:: What this task involves ::
Please keep to the lines below from the one with "Оперативная информация -01- (107, 832)" through the one with "Сообщить о проблеме (108, 335)", and restate them word for word, ends included.

── Exercise data

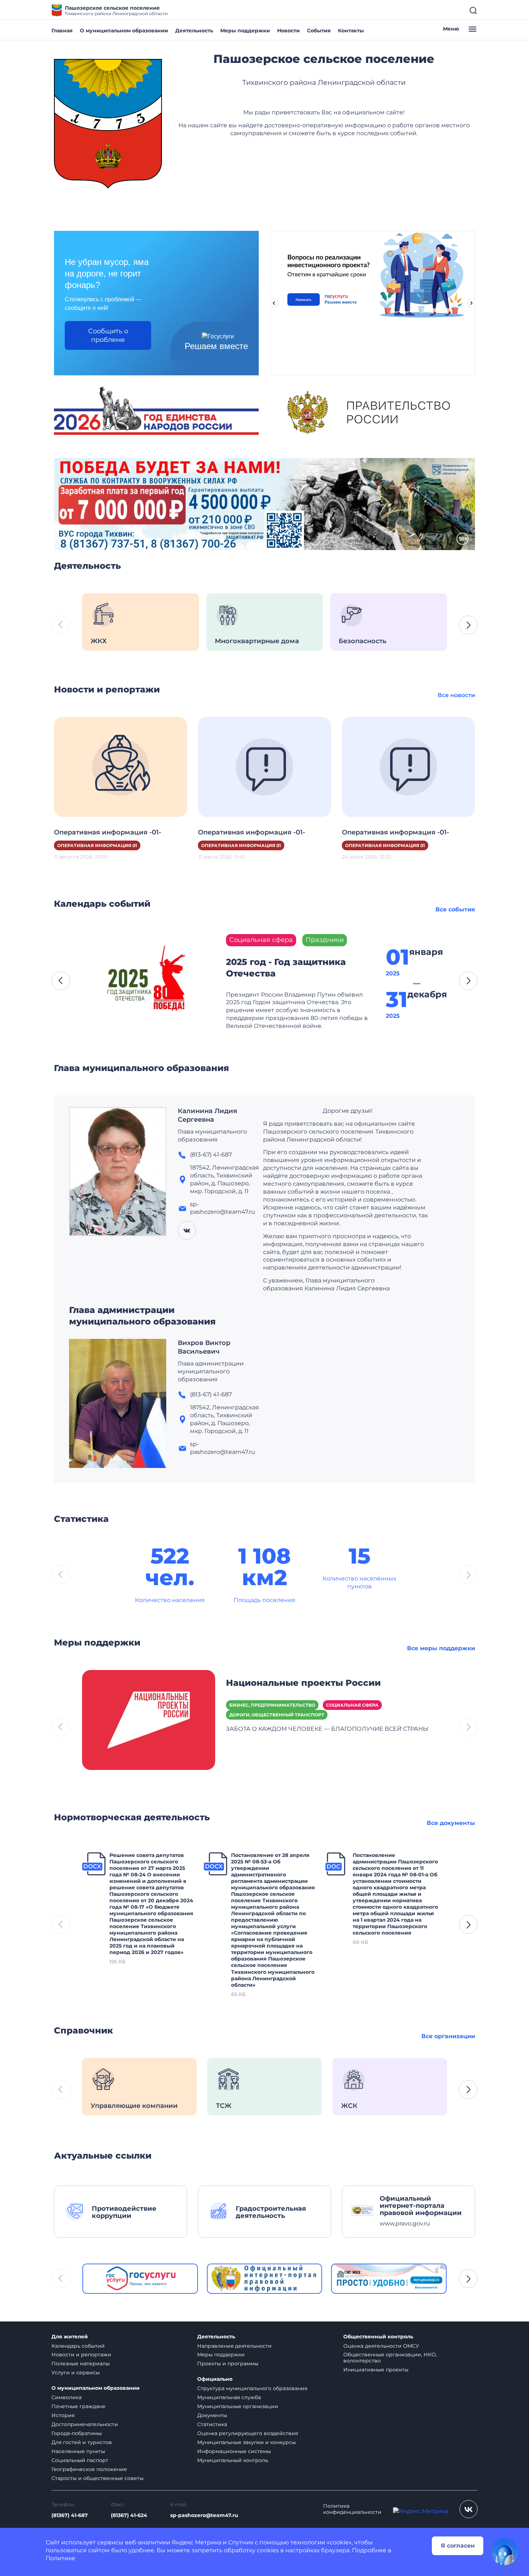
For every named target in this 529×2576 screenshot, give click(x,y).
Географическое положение (89, 2469)
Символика (66, 2397)
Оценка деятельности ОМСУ (381, 2346)
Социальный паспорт (79, 2460)
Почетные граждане (78, 2406)
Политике (60, 2558)
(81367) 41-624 (129, 2515)
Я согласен (458, 2545)
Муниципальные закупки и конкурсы (246, 2442)
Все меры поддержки (441, 1648)
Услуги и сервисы (75, 2372)
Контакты (351, 30)
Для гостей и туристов (81, 2442)
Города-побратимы (76, 2433)
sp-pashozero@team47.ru (204, 2515)
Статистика (212, 2424)
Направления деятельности (234, 2346)
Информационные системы (234, 2451)
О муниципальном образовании (124, 30)
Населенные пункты (78, 2451)
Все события (455, 909)
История (62, 2415)
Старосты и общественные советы (97, 2478)
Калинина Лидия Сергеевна (207, 1115)
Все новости (456, 695)
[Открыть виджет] (504, 2551)
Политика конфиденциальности (352, 2509)
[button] (468, 625)
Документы (212, 2415)
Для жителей (69, 2337)
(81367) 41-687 (69, 2515)
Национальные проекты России (303, 1683)
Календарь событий (78, 2346)
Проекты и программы (227, 2363)
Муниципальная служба (229, 2397)
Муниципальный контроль (232, 2460)
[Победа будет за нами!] (264, 503)
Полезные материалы (80, 2363)
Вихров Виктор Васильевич (204, 1347)
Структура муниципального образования (252, 2388)
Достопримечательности (84, 2424)
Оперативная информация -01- (107, 832)
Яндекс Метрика (196, 2542)
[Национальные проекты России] (148, 1719)
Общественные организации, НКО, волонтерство (390, 2357)
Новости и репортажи (81, 2354)
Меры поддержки (245, 30)
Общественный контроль (378, 2337)
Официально (214, 2379)
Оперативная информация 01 (97, 845)
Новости (288, 30)
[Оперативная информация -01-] (120, 766)
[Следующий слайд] (471, 303)
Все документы (451, 1823)
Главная (62, 30)
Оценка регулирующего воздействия (247, 2433)
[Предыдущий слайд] (274, 303)
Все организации (448, 2036)
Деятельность (194, 30)
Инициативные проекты (375, 2369)
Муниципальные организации (237, 2406)
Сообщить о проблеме (108, 335)
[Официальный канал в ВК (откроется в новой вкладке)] (469, 2509)
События (319, 30)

────

:: Written solution ::
Оперативная информация -01- (107, 832)
Яндекс Метрика (196, 2542)
[Национальные проекты России] (148, 1719)
Общественные организации, НКО, волонтерство (390, 2357)
Новости и репортажи (81, 2354)
Меры поддержки (245, 30)
Общественный контроль (378, 2337)
Официально (214, 2379)
Оперативная информация 01 (97, 845)
Новости (288, 30)
[Оперативная информация -01-] (120, 766)
[Следующий слайд] (471, 303)
Все документы (451, 1823)
Главная (62, 30)
Оценка регулирующего воздействия (247, 2433)
[Предыдущий слайд] (274, 303)
Все организации (448, 2036)
Деятельность (194, 30)
Инициативные проекты (375, 2369)
Муниципальные организации (237, 2406)
Сообщить о проблеме (108, 335)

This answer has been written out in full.